GCS_BUCKET = PROJECT_ID

packages:

In [8]:
import json, os
import time
import requests

import catboost 
import numpy as np
import docker

import google.auth
from google.cloud import storage
from google.cloud import artifactregistry_v1
from google.cloud.devtools import cloudbuild_v1
from google.cloud import run_v2
from google.cloud import aiplatform

clients:

In [9]:
# gcs storage client
gcs = storage.Client(project = GCS_BUCKET)
bucket = gcs.bucket(GCS_BUCKET)

# cloud build client
cb = cloudbuild_v1.CloudBuildClient()

# artifact registry client
ar = artifactregistry_v1.ArtifactRegistryClient()

# cloud run client
cr = run_v2.ServicesClient()

# vertex ai client
aiplatform.init(project = PROJECT_ID, location = REGION)

Parameters:

In [10]:
DIR = f"files/{EXPERIMENT}"

Environment:

In [11]:
if not os.path.exists(DIR):
    os.makedirs(DIR)

---
## CatBoost Model

Retrieve the model trained in prior workflow along with test records.  Test the model directly in this environment.

### Check For Files

In [12]:
files = list(bucket.list_blobs(prefix = f'{SERIES}/notebook'))
if len(files) > 0:
    print('Found the files created by the prerequisite workflow:')
    for file in files:
        print(f'- gs://{bucket.name}/{file.name}')
else:
    print('Files note found - Please run the prerequisite notebook (listed at top of this workflow)')

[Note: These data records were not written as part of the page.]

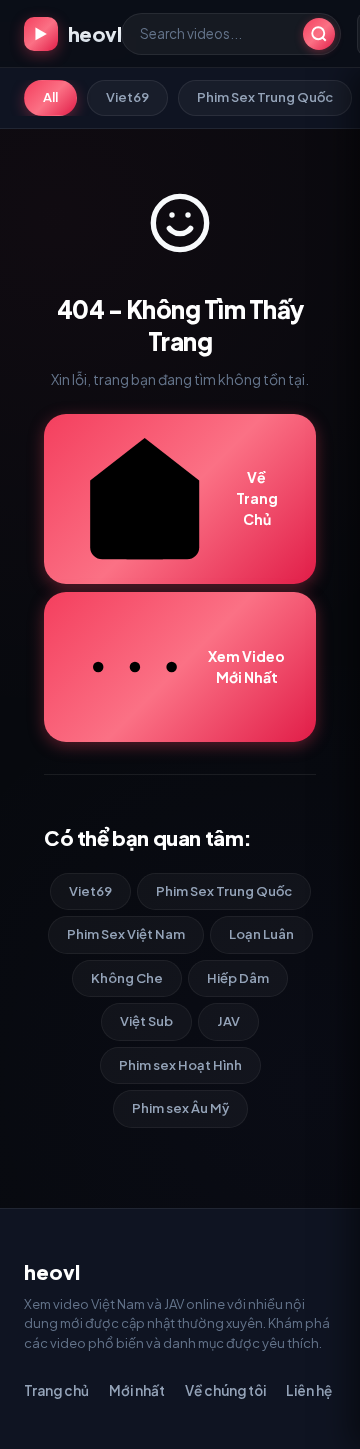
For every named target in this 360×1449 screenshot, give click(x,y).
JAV (228, 1021)
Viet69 (127, 97)
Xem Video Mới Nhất (246, 666)
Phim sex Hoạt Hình (180, 1065)
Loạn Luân (261, 934)
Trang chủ (56, 1390)
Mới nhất (137, 1390)
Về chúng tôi (225, 1390)
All (50, 97)
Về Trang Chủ (257, 498)
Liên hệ (309, 1390)
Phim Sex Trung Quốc (265, 97)
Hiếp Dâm (238, 978)
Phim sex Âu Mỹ (180, 1108)
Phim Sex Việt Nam (126, 934)
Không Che (127, 978)
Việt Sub (146, 1021)
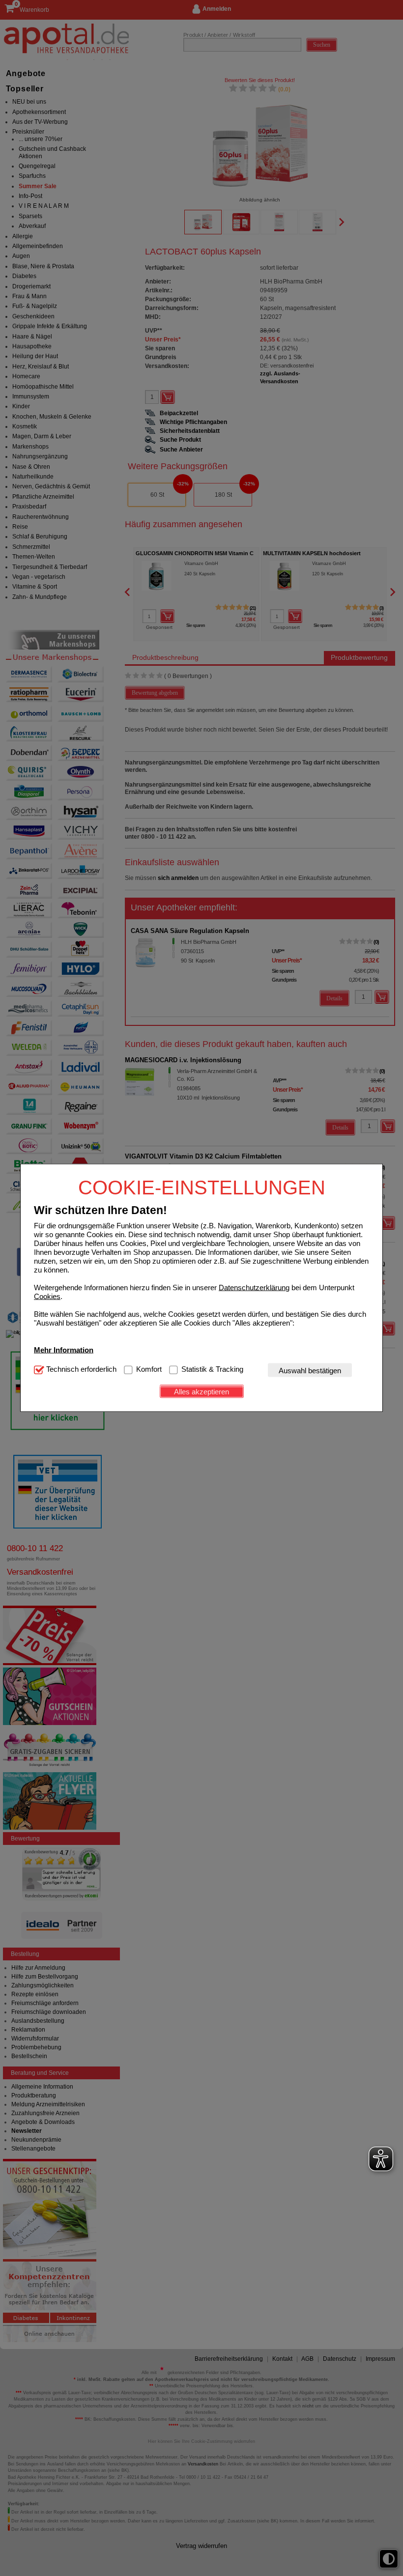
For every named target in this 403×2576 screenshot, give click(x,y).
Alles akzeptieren (201, 1391)
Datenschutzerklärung (254, 1287)
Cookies (47, 1296)
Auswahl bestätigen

Found the files created by the prerequisite workflow:
- gs://statmike-mlops-349915/frameworks-catboost/notebook/examples.json
- gs://statmike-mlops-349915/frameworks-catboost/notebook/model.cbm


### Load Model

In [13]:
model_blob = bucket.blob(f'{SERIES}/notebook/model.cbm')
model_bytes = model_blob.download_as_bytes()
model = catboost.CatBoostClassifier().load_model(blob = model_bytes)

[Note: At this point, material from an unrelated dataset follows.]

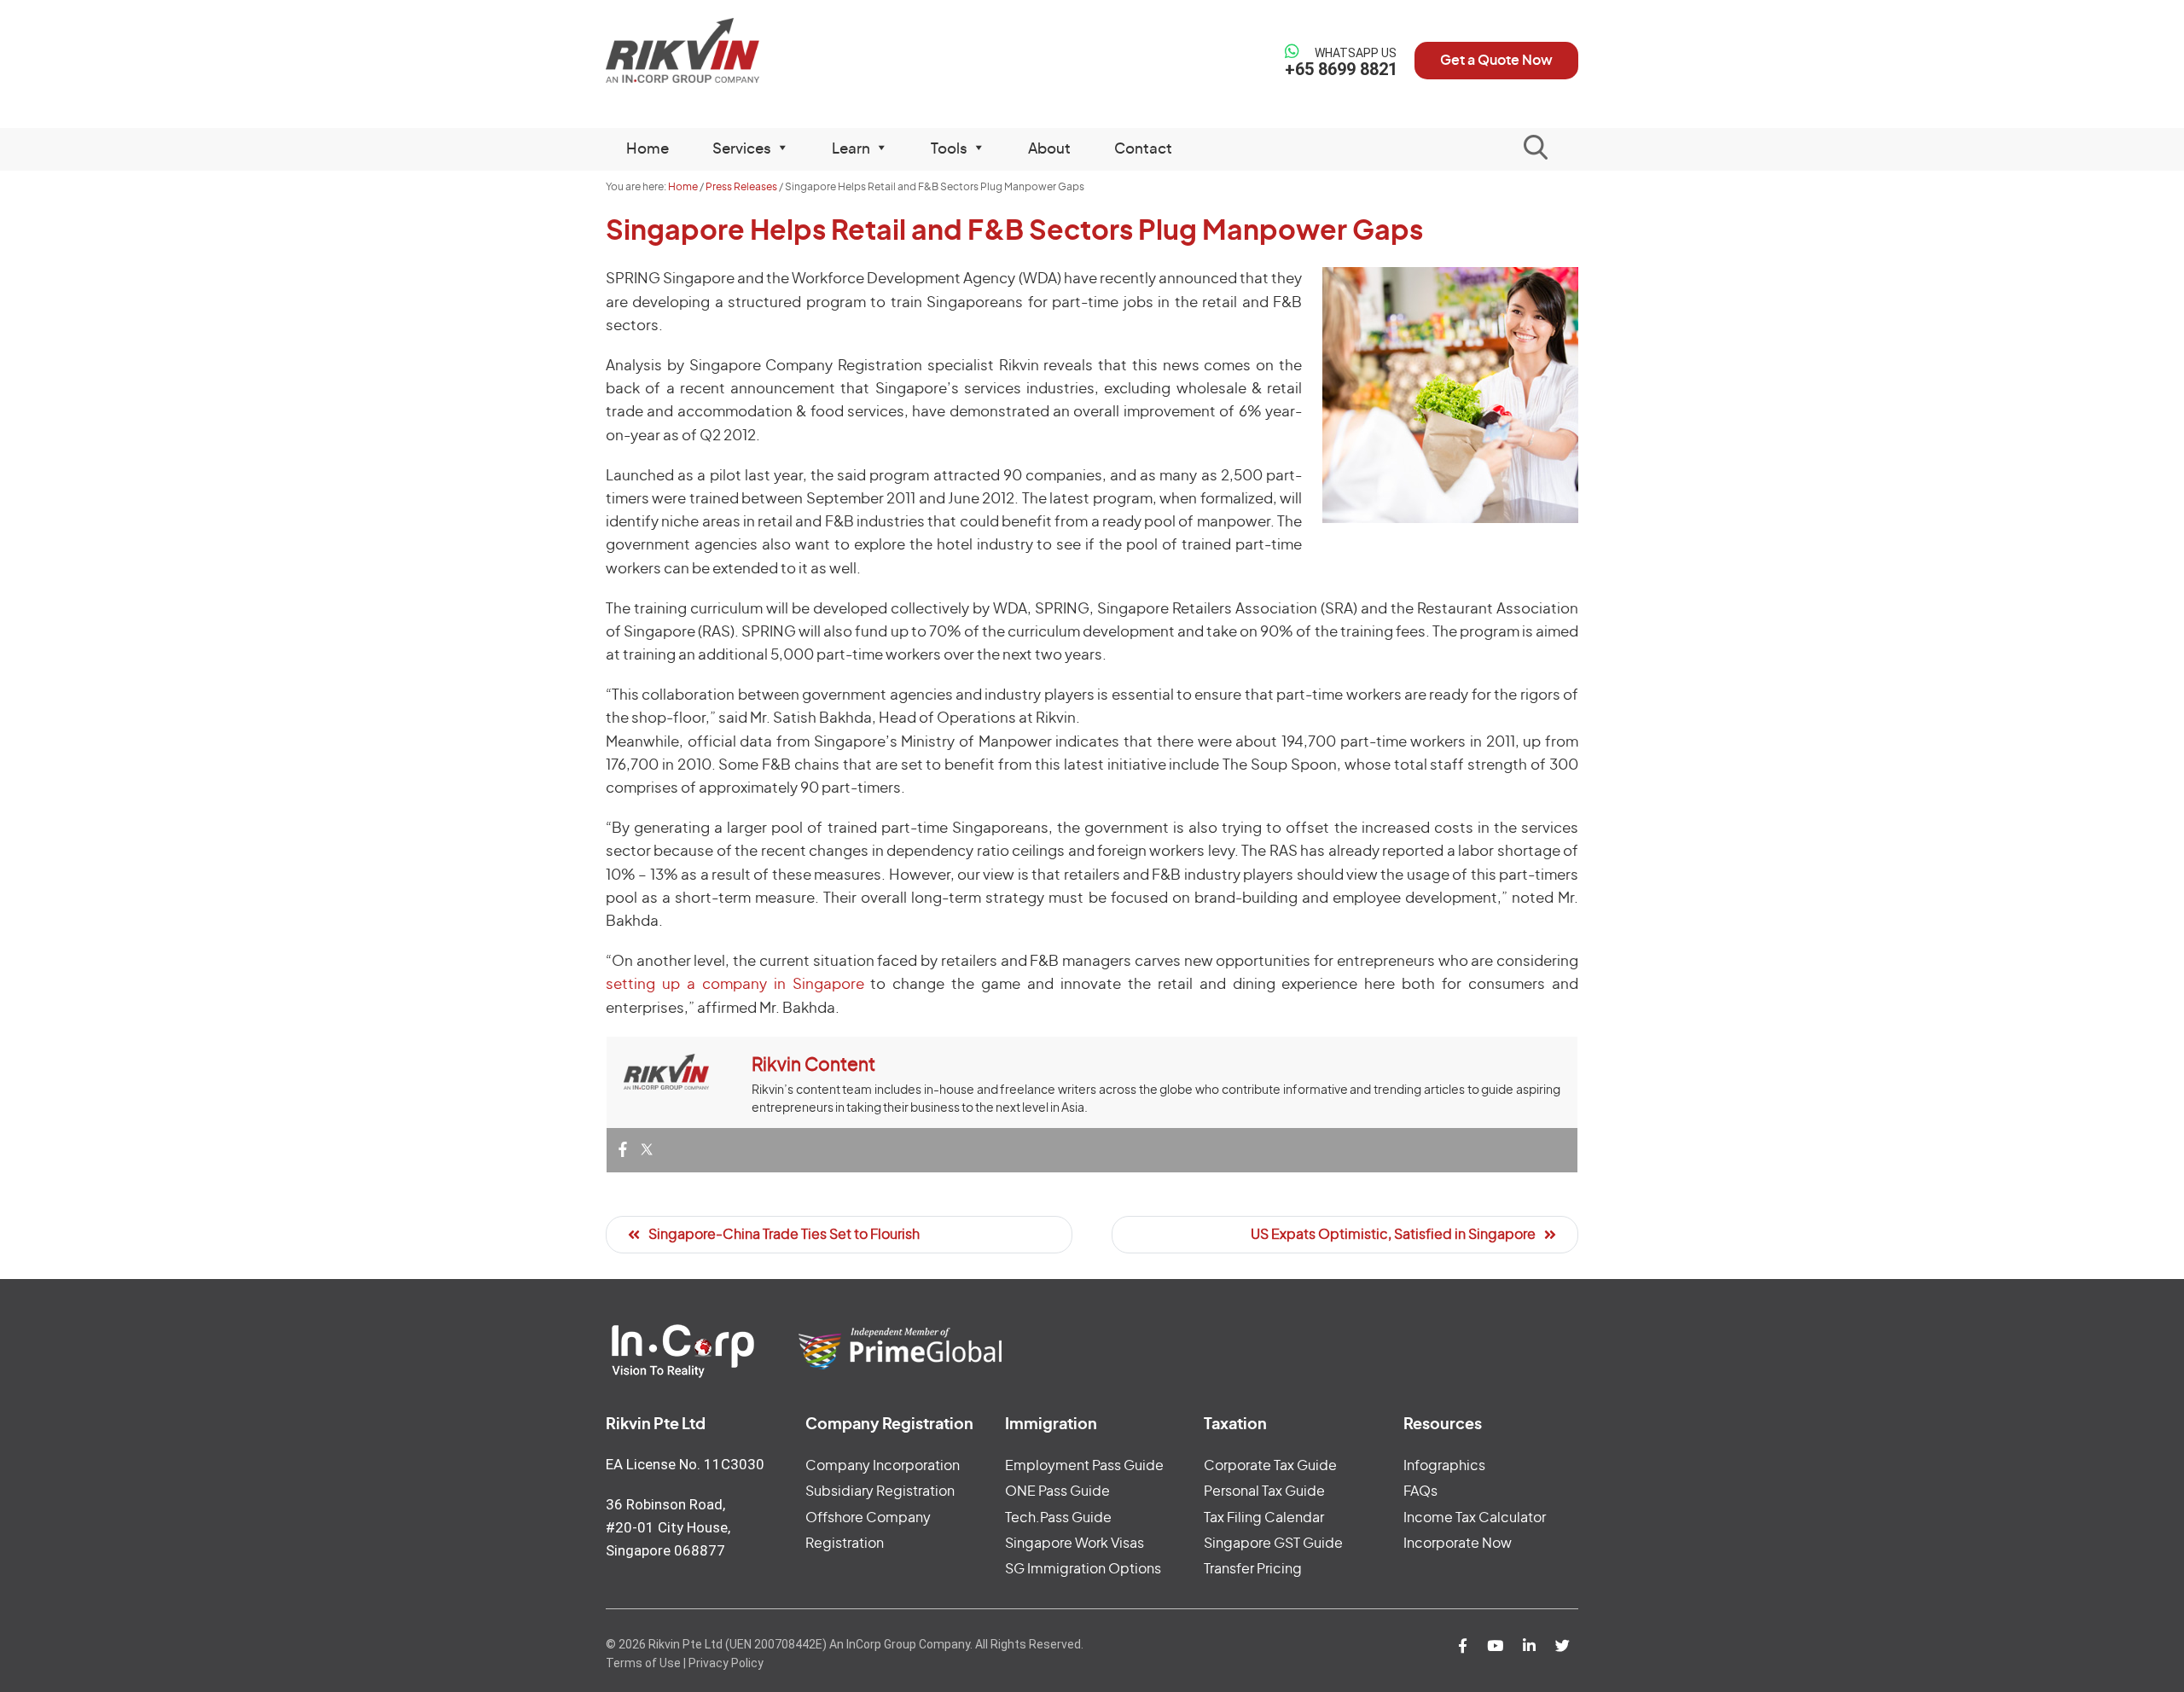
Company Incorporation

### Load Inference Examples

In [14]:
examples_blob = bucket.blob(f'{SERIES}/notebook/examples.json')
examples_np = np.array(
    json.loads(examples_blob.download_as_string())
)

### Test Model With Examples

In [15]:
model.predict(examples_np)

array([1, 1, 1, 1, 0, 0, 1, 1, 1, 1])

In [18]:
model.feature_names_

['Time',
 'V1',
 'V2',
 'V3',
 'V4',
 'V5',
 'V6',
 'V7',
 'V8',
 'V9',
 'V10',
 'V11',
 'V12',
 'V13',
 'V14',
 'V15',
 'V16',
 'V17',
 'V18',
 'V19',
 'V20',
 'V21',
 'V22',
 'V23',
 'V24',
 'V25',
 'V26',
 'V27',
 'V28',
 'Amount']

- Idea:
    - Store original data in BigQuery Table with transation ID
    - Sync to Feature Store Online
    - Build Function: Retrieve record (by entity_id), parse response, order columns, create array, predict
    - Create custom preidction container with FastAPI using the Function to retrieve based on input of entity_id
    - Deploy to local, cloud run, and Vertex Endpoint